5. In the Project Navigator, select the .entitlements file that should have been created automatically

6. Add an entry for "com.apple.security.temporary-exception.apple-events".  If you will have multiple entitlements, set this to be an array. Otherwise, set it to a string.  Add UTI entries for each application your app needs to target. For example, for the Finder, add "com.apple.finder". For iTunes, add "com.apple.itunes". If you don't add a temporary Apple Events entitlement and the necessary UTIs, then your app will produce errors when attempting to target external applications.

click to enlarge

7. If your app will write to a directory in the user's home folder, add an entry for "com.apple.security.temporary-exception.files.home-relative-path.read-write".  Set this to be an array, and add paths to any folders you will write to, beginning each with a slash. I.e. /Desktop/ represents the user's Desktop.

That should do it.  Build and run your project, and check Xcode's debug console for problems.

Download an example of a sandboxed Cocoa-AppleScript Xcode project here.

Official documentation for sandboxing an app can be found on Apple's developer website.

Note that sandboxing doesn't affect strictly AppleScript applications.  Other applications could potentially be affected, as well, including Automator* and numerous popular third-party applications.  Well, to be fair, these applications could still work.  They just couldn't be submitted to the Mac App Store once Apple's sandboxing requirement goes into effect, at least not without employing temporary entitlements.

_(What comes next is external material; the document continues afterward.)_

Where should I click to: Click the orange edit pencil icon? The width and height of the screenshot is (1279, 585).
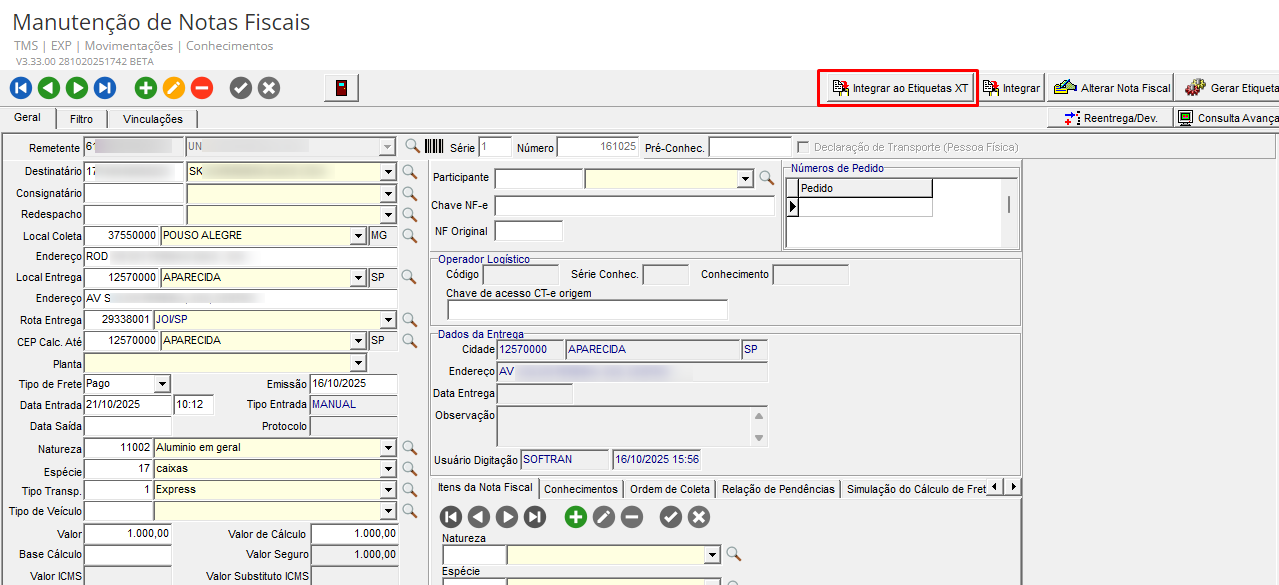coord(174,88)
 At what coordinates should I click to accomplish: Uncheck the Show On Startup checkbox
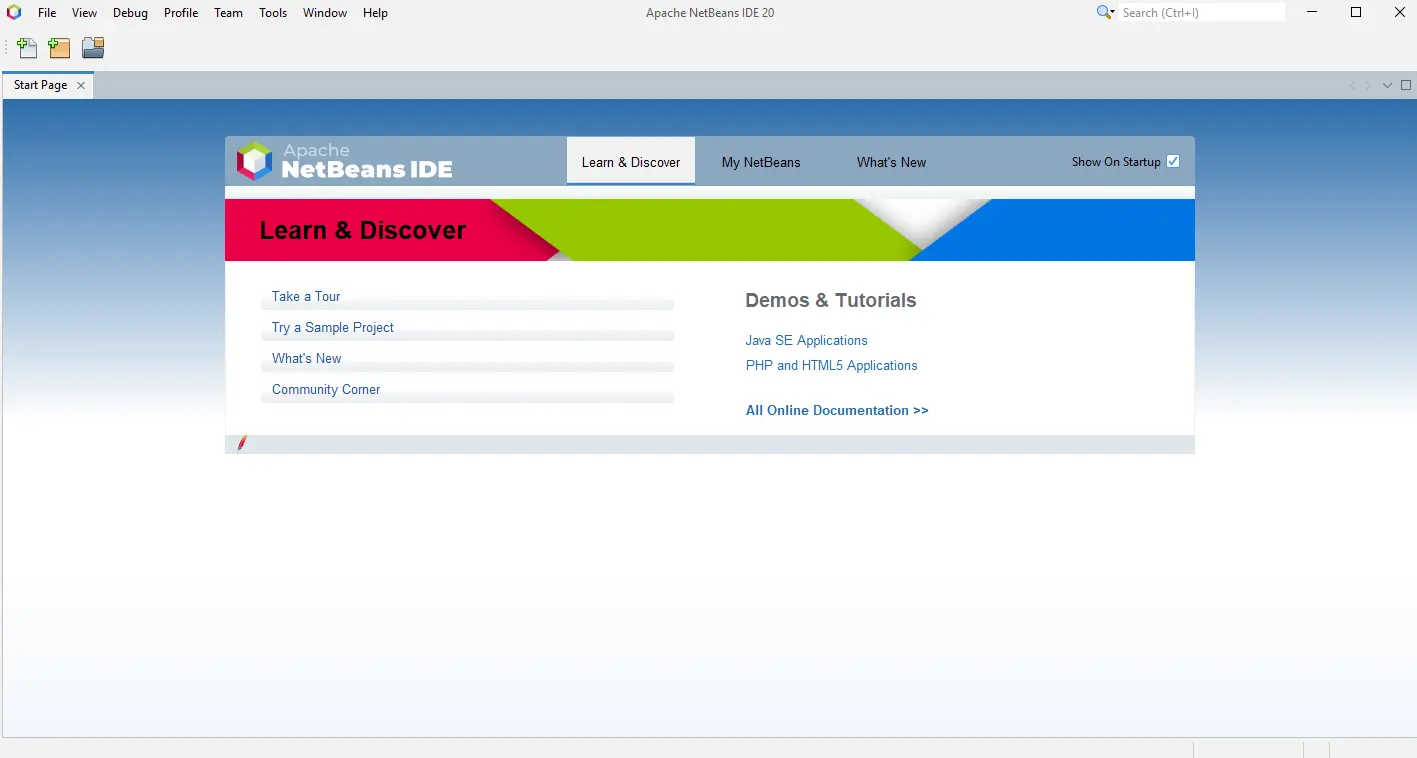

For more on the growing controversy regarding sandboxing and inter-application communication, check out:

* In theory, Automator actions contained within a sandboxed application should not need to be sandboxed themselves.  This is because they would technically fall under the scope of the application that loads and runs them - in this case - Automator.  So, their capabilities should be governed by Automator's sandbox, which, due to the nature of Automator, should allow them to run unimpeded.